Problem details
Pick out every line of the data below that contains the string "action", and copy each one in full.

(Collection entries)

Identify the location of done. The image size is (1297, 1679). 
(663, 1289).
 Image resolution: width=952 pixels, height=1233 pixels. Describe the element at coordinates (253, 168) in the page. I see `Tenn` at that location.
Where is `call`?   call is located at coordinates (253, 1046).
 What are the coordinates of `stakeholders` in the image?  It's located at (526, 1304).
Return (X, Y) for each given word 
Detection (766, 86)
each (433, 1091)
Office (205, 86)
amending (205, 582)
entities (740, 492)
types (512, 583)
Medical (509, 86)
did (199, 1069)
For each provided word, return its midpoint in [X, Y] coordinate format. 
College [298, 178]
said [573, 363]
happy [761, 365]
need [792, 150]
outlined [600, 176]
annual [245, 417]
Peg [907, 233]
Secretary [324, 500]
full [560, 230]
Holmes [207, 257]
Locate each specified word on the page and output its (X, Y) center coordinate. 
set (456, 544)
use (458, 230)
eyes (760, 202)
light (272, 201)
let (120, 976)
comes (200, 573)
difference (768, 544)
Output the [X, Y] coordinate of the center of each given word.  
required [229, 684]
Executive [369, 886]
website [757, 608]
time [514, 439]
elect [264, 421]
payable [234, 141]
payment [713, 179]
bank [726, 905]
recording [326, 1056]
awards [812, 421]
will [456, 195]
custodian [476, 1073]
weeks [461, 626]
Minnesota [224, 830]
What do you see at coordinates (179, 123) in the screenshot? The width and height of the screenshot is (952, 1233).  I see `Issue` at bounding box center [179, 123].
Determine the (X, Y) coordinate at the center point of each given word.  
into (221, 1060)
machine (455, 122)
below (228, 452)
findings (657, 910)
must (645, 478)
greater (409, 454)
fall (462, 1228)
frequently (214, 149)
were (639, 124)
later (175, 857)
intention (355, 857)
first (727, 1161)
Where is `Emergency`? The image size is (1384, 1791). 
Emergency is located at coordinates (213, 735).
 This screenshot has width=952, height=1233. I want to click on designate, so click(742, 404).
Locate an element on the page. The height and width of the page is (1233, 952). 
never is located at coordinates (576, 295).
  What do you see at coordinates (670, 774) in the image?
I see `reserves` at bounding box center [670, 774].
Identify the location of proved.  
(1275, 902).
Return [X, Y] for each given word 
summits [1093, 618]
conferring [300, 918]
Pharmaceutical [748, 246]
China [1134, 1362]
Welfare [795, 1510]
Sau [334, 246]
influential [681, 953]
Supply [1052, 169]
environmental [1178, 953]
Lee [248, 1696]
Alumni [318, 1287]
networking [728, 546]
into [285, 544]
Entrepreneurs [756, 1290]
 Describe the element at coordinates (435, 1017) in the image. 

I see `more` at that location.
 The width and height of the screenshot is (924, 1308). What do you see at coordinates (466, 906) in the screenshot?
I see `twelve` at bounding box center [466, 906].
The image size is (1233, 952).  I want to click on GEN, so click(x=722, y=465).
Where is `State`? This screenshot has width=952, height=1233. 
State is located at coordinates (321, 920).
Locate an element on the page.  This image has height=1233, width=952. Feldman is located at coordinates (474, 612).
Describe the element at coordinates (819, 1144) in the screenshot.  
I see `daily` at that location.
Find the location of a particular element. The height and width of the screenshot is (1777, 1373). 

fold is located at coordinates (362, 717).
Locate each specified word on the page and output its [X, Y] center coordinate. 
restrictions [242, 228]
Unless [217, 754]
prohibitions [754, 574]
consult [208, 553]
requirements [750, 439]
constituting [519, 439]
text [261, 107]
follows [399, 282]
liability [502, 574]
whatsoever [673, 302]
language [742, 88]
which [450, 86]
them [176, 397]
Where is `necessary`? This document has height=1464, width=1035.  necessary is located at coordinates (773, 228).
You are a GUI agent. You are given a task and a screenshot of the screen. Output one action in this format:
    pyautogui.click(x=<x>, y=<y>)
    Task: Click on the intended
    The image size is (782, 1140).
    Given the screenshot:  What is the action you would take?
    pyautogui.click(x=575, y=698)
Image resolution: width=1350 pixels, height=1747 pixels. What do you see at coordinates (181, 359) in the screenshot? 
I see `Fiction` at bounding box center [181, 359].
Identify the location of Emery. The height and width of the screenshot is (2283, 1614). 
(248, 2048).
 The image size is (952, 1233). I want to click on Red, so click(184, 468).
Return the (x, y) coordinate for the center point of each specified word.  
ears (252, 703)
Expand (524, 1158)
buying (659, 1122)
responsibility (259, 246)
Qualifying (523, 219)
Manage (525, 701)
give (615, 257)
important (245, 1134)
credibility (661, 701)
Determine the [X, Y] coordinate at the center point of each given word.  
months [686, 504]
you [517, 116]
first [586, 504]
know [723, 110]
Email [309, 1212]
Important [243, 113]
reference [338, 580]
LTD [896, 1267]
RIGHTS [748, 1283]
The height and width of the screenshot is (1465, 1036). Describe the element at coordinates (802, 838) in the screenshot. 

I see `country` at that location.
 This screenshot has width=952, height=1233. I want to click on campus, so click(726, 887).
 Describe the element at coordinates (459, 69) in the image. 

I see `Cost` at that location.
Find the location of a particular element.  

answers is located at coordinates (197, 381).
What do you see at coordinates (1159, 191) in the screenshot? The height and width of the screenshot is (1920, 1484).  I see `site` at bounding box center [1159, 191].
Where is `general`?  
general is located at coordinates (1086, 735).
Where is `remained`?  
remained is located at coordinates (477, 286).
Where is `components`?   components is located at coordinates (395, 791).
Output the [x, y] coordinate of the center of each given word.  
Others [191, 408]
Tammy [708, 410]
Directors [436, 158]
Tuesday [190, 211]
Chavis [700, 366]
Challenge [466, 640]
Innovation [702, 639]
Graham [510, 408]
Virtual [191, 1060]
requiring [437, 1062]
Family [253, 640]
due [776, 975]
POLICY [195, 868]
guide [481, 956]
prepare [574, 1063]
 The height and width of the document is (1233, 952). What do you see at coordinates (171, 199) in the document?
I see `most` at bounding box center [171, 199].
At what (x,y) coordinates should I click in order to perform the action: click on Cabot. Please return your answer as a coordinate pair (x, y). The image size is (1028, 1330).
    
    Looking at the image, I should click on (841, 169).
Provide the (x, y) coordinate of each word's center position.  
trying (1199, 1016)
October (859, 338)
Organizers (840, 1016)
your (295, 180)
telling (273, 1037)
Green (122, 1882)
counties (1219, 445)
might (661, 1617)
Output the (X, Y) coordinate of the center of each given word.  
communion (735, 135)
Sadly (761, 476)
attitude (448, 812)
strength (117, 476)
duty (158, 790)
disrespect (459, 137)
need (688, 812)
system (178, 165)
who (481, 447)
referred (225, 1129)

Answer to the exercise
You are a GUI agent. You are given a task and a screenshot of the screen. Output one action in this format:
    Given the screenshot:  What is the action you would take?
At what (x,y) coordinates should I click in order to perform the action: click on Cabot. Please return your answer as a coordinate pair (x, y). The image size is (1028, 1330).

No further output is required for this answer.